- **SUPPLIED DATA**
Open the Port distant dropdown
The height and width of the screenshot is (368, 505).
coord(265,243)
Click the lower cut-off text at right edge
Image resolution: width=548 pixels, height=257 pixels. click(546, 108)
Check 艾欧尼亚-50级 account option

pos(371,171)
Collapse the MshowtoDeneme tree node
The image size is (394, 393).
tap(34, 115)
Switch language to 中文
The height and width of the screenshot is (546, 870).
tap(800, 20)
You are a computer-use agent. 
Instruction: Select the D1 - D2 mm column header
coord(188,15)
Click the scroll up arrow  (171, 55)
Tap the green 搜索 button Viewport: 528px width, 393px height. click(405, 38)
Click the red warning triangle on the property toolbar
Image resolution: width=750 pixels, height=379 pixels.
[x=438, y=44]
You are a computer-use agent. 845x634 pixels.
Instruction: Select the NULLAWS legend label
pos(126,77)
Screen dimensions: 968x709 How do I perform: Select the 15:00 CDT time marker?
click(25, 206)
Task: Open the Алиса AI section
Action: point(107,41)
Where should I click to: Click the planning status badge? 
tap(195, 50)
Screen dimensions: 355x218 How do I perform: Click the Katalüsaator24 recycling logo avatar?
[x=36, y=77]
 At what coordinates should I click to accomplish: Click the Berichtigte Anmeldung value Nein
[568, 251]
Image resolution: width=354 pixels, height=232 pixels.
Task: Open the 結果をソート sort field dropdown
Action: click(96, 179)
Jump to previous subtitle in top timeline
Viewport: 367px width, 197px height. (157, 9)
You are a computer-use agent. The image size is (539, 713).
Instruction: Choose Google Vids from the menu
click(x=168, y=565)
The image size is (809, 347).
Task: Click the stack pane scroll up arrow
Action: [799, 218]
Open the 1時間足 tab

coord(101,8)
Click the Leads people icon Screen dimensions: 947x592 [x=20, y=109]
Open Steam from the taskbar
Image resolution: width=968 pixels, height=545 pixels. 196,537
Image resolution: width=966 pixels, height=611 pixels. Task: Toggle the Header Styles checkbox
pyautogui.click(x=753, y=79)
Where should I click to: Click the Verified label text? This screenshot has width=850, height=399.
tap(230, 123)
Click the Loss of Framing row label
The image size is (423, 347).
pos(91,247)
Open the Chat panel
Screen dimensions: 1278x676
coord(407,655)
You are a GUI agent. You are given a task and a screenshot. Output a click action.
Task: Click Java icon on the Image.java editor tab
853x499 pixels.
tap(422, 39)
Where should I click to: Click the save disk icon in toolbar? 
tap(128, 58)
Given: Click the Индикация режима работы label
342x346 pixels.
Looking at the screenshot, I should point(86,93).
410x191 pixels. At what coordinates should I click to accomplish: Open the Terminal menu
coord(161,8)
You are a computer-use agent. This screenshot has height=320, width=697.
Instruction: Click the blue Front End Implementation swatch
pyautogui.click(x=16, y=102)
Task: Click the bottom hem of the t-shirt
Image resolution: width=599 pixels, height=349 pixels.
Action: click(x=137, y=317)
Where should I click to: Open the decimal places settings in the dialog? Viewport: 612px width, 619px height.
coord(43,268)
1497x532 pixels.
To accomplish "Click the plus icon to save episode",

- **SHORT EXERCISE**
Count the lines in the data above that contain the string "label", treating uppercase and lowercase as different. Reply with the number alone.

- **REPLY**
4